Finalmente llega la llamada: “el desahucio se ha parado”. Pero no saben hasta cuándo. Jose Ignacio se dirige al juzgado. En la casa, la tensión sigue. Enseña fotos de sus hijos, que ahora están con sus abuelos. Son su principal preocupación. Los vecinos la apoyan, “mañana podemos ser nosotros”.

Está empadronada en esa casa desde 1994. La vivienda fue cedida por Costas, la propietaria de esta y las demás casas de la zona. En enero de este año desahuciaron a la madre de Cristina de una casa colindante. Los mismos demandantes quieren desahuciar a su familia porque consideran esta casa parte de la de su madre. Sin embargo, aunque la administración reconoció hace años que las casas pertenecían a sus habitantes, desde hace 30 los herederos de la casa la siguen reclamando, pese a que, según Cristina y su abogado, eso ya ha prescrito.

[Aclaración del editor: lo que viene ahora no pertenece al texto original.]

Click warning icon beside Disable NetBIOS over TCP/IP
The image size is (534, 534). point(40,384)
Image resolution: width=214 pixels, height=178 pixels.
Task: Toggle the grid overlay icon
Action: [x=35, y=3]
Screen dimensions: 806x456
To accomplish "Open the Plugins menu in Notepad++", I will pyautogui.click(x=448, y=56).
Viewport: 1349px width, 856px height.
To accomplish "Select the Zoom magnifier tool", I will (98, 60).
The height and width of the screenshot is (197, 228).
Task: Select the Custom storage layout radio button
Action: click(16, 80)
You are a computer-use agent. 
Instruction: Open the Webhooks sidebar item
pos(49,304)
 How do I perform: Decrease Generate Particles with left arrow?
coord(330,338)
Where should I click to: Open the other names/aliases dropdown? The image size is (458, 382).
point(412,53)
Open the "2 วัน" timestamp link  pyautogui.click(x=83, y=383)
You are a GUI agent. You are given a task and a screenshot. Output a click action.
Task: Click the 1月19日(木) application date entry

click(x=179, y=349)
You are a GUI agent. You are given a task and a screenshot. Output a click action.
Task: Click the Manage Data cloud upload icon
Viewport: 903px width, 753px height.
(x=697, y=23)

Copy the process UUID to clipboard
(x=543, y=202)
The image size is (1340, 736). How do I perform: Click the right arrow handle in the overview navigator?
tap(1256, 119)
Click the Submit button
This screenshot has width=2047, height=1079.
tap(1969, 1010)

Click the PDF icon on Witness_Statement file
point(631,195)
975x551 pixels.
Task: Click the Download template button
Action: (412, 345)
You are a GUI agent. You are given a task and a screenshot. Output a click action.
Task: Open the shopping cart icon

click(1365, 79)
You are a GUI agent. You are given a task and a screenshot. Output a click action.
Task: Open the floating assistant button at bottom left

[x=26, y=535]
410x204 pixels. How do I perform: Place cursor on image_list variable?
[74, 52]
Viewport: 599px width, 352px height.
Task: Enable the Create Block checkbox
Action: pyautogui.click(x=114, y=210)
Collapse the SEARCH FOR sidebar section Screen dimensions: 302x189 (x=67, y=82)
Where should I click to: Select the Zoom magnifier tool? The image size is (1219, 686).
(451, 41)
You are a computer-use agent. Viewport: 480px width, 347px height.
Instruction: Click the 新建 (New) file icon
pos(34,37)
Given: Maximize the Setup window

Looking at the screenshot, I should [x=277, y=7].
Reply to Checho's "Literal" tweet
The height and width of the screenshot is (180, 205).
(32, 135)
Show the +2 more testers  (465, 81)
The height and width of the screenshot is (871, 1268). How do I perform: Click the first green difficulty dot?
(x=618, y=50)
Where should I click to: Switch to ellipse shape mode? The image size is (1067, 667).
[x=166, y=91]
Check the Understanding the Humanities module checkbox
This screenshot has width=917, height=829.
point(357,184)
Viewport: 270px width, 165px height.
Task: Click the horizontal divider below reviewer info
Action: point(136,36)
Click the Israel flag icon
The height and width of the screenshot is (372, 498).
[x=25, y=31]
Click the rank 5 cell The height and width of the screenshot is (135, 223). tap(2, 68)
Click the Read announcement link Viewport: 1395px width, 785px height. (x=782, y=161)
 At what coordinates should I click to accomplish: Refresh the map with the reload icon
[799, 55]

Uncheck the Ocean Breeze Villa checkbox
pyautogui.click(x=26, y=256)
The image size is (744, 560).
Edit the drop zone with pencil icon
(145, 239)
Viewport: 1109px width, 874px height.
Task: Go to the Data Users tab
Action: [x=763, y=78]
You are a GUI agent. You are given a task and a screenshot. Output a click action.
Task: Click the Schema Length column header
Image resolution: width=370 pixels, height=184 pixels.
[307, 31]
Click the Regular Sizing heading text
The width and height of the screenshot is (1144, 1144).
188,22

El demandante no es propietario y ha cambiado el catastro, que antes estaba a nombre de su madre. Según cuenta Cristina, “aparecen nuevas personas” y a ella no le dejan pagar el IBI porque consideran que no tiene escrituras. Lo cual es cierto, pues la casa sigue perteneciendo a Costas. Vuelve a aportar la documentación, pero el catastro sigue modificandose. Según Cristina estas “terceras personas” quieren apropiarse de esta propiedad cuando las casas de la playa eran para las familias de los pescadores. 

Como esta, son muchas las familias que pueden quedarse en la calle. Las nubes frías han dejado caer gotas sobre el techo de esta casa. Cristina y su familia siguen a la espera de una respuesta y no dormirá tranquila hasta que se haga justicia.